Describing it as "one of the new frontiers in heart science", experts behind the ground-breaking treatment said that the gene could restore proper pumping function to failing hearts, halving the risk of mortality or need for heart transplants.
If proven to work, the researchers hope that it will be available for widespread use within eight years.
British Heart Foundation (BHF) medical director Professor Peter Weissberg said that while drugs can offer some relief, there is no way of restoring function to the heart, the Daily Express reported.
However, the early clinical study is the culmination of years of BHF-funded laboratory research and offers real promise, he said.

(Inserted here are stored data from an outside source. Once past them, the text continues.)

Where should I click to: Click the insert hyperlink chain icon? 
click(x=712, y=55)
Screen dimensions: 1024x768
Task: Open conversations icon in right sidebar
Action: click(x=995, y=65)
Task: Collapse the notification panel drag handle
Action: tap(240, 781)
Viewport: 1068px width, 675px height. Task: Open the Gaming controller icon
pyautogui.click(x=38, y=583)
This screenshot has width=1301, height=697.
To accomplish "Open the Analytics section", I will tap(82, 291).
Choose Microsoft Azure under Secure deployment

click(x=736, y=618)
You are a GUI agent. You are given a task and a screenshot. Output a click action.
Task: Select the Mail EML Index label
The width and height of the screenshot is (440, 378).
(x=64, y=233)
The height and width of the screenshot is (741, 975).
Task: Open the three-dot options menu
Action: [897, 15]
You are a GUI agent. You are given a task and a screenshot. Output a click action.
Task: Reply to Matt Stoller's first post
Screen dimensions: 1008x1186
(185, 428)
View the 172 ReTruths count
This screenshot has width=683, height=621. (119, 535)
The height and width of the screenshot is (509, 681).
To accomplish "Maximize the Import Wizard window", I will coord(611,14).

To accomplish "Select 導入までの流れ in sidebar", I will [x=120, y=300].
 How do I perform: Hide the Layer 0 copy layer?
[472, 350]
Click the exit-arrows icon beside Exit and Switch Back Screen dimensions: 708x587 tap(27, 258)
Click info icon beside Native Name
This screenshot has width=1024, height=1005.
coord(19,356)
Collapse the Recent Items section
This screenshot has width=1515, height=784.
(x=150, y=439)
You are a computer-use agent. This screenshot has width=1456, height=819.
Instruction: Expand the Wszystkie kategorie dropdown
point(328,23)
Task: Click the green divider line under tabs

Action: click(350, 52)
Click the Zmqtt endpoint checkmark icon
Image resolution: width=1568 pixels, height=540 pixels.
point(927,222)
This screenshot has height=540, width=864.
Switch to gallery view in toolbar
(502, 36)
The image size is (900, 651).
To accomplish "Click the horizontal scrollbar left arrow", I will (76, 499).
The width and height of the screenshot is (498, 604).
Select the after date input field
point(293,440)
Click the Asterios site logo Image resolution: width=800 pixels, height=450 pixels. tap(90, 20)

He asserted that gene therapy is one of the new frontiers in heart science and is a great example of the cutting-edge technologies that the BHF is using to fight heart failure.
The gene has the potential to reverse some of the molecular damage brought on by a cardiac arrest, alcohol, disease or infection.
Once the damage is done, heart failure soon occurs - heart becomes too weak to pump blood efficiently around the body, leading to breathlessness and exhaustion.
It is believed that the treatment will be priced just a few hundred to a few thousands pounds per person, a fraction of the 200,000 pounds cost of each heart transplant.
The Cupid 2 trial - following an earlier Cupid 1 trial in America - is taking place in conjunction with US biotech company Celladon that has patented the treatment.
A second trial is to start recruiting this summer will look at the gene's effect on patients form UK, who are fitted with mechanical pumps.